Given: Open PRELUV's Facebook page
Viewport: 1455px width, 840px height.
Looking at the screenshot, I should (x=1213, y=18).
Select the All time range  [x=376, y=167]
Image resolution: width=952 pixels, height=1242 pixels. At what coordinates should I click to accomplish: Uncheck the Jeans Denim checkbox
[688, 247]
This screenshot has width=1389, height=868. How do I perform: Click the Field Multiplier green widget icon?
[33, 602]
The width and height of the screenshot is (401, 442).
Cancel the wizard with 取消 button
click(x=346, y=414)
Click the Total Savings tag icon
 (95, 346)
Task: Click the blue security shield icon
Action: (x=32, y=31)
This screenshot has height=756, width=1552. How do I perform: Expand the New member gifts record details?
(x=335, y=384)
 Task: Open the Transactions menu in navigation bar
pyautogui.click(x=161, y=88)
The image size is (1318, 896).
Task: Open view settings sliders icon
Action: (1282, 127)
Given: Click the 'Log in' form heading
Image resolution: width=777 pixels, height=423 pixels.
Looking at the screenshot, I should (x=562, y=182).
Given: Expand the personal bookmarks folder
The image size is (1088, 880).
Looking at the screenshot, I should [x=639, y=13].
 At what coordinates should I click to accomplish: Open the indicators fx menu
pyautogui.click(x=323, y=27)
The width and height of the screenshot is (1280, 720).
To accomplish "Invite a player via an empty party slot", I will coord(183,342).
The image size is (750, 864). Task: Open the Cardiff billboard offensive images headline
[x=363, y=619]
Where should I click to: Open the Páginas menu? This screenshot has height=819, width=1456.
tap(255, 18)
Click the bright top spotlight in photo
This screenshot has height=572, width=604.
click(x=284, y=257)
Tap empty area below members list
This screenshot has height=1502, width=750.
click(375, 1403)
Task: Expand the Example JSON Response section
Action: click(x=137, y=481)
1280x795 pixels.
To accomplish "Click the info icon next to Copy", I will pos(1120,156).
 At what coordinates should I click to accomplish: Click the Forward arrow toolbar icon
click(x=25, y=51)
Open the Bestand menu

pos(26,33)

[Task to complete] Emit the records above again, exactly, with no line skipped.

[Response]
Given: Open PRELUV's Facebook page
Viewport: 1455px width, 840px height.
Looking at the screenshot, I should (x=1213, y=18).
Select the All time range  [x=376, y=167]
Image resolution: width=952 pixels, height=1242 pixels. At what coordinates should I click to accomplish: Uncheck the Jeans Denim checkbox
[688, 247]
This screenshot has width=1389, height=868. How do I perform: Click the Field Multiplier green widget icon?
[33, 602]
The width and height of the screenshot is (401, 442).
Cancel the wizard with 取消 button
click(x=346, y=414)
Click the Total Savings tag icon
 (95, 346)
Task: Click the blue security shield icon
Action: (x=32, y=31)
This screenshot has height=756, width=1552. How do I perform: Expand the New member gifts record details?
(x=335, y=384)
 Task: Open the Transactions menu in navigation bar
pyautogui.click(x=161, y=88)
The image size is (1318, 896).
Task: Open view settings sliders icon
Action: (1282, 127)
Given: Click the 'Log in' form heading
Image resolution: width=777 pixels, height=423 pixels.
Looking at the screenshot, I should (x=562, y=182).
Given: Expand the personal bookmarks folder
The image size is (1088, 880).
Looking at the screenshot, I should [x=639, y=13].
 At what coordinates should I click to accomplish: Open the indicators fx menu
pyautogui.click(x=323, y=27)
The width and height of the screenshot is (1280, 720).
To accomplish "Invite a player via an empty party slot", I will coord(183,342).
The image size is (750, 864). Task: Open the Cardiff billboard offensive images headline
[x=363, y=619]
Where should I click to: Open the Páginas menu? This screenshot has height=819, width=1456.
tap(255, 18)
Click the bright top spotlight in photo
This screenshot has height=572, width=604.
click(x=284, y=257)
Tap empty area below members list
This screenshot has height=1502, width=750.
click(375, 1403)
Task: Expand the Example JSON Response section
Action: click(x=137, y=481)
1280x795 pixels.
To accomplish "Click the info icon next to Copy", I will pos(1120,156).
 At what coordinates should I click to accomplish: Click the Forward arrow toolbar icon
click(x=25, y=51)
Open the Bestand menu

pos(26,33)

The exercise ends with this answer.